Introdução ao Reino Animal

Os metazoários (animais) são organismos eucarióticos multicelulares, móveis e heterotróficos, representantes do Reino Animal (ou Metazoa, Reino Animalia). O eixo locomotor é antero-posterior, e são organismos normalmente grandes, diferentemente dos protozoários e bactérias, que são microscópicos.

A estrutura corporal destes organismos é um aglomerado de células especializadas e muito funcionais, de acordo com a sua respectiva função, mais uma vez contrariando os protozoários que tem apenas uma célula para realizar todas as funções. Estas células nos metazoários estão arranjadas propositalmente em conjunto, de maneira a formar dois tipos básicos de tecidos: o epitelial e o conjuntivo. Veremos um a um a seguir.

  • Tecido epitelial: neste tipo de tecido temos um arranjo de células unidas formando uma camada que recobre o corpo do organismo. O epitélio (ou epiderme) tem na sua superfície externa uma matriz extracelular (MEC) secretada, conhecida como cutícula.
  • Tecido conjuntivo: neste tipo de tecido as células se apresentam extensas e separadas. A matriz extracelular é formada quase que na sua totalidade por gel de proteoglicanas, mas pode ser mais ou menos volumosa. A proteína mais comumente encontrada é o colágeno, talvez por ser a mais importante.

As matrizes extracelulares interna e externa podem ser modificadas e adaptadas para compor um esqueleto, ou seja, uma estrutura que sustenta o corpo e que seja capaz de contratura muscular.

Reprodução

Os animais utilizam para reprodução tanto a forma sexuada quanto a assexuada (clonal), sendo que esta última pode ser por brotamento, fissão, fragmentação ou partenogênese. No instante em que o corpo do organismo se rompe de maneira não-regular durante a reprodução, originando muitos pedaços menores, podemos dizer que este organismo sofreu fragmentação; mas se há a mesma fragmentação (longitudinal ou transversalmente) do corpo, só que de maneira mais organizada que na anterior, então dizemos que a reprodução foi clonal por fissão; quando é possível perceber que existe um indivíduo-filho se diferenciando a partir do indivíduo-pai, então tem-se a reprodução clonal por brotamento; e por último quando indivíduo se desenvolve a partir de um ovo não fertilizado ou ainda de uma célula totipotente, pode-se dizer que então a reprodução foi por partenogênese. No caso das reproduções por fissão e fragmentação, um detalhe há de ser considerado: o fruto dessas reproduções é apenas uma parte do animal, porém esta parte regenera o todo, compondo um organismo completo.

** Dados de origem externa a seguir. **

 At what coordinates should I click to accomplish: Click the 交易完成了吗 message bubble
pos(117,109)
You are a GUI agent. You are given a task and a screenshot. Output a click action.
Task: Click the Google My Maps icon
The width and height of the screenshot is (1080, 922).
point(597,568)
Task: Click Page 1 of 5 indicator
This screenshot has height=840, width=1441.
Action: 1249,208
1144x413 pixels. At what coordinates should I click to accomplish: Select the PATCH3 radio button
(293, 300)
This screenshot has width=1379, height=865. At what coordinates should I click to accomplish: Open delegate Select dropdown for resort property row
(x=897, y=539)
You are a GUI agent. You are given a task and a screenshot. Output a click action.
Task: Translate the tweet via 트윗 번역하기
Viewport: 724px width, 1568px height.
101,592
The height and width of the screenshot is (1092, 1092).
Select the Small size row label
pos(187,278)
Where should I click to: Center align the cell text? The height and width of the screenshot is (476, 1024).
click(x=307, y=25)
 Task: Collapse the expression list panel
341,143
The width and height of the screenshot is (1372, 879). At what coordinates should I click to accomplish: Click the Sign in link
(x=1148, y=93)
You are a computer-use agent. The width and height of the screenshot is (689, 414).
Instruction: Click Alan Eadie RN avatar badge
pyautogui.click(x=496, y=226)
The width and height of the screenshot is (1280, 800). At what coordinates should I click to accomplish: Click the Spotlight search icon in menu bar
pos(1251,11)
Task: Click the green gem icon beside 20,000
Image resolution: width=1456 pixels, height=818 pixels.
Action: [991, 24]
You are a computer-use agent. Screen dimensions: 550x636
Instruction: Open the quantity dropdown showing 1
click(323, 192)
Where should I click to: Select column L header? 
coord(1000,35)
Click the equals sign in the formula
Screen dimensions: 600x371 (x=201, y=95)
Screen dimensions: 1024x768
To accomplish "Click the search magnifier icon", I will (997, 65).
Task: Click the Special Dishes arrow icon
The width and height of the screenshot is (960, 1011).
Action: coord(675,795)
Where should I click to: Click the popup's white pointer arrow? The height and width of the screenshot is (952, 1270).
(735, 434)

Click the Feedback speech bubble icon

Mas se os metazoários utilizarem a reprodução sexuada acontece a sequência seguinte: há a união dos gametas masculino e feminino e logo em seguida à formação do zigoto ocorrem as mitoses que produzirão um embrião multicelular. As primeiras divisões são denominadas clivagens e os produtos são os blastômeros, e quando esta divisão se concretiza completamente dá-se o nome de clivagem holoblástica. Se formam 3 tipos de ovo: microlécitos, mesolécitos e macrolécitos. Os microlécitos são ovos com pouco vitelo distribuído de maneira uniforme no citoplasma, os blastômeros resultantes são iguais em tamanho. Os mesolécitos são maiores que os microlécitos, sofrem clivagem holoblástica desigual e os blastômeros podem ser micrômeros ou macrômeros, dependendo do pólo (vegetal ou animal) que ocupam dentro do ovo. Os macrolécitos são os maiores entre os três e possuem muito mais vitelo, sofrem clivagem meroblástica, que é incompleta.

Fontes:
Ruppert, Edward E., Fox, Richard S., Barnes, Robert D. Zoologia dos invertebrados: uma abordagem funcional-evolutiva. São Paulo. Roca, 2005.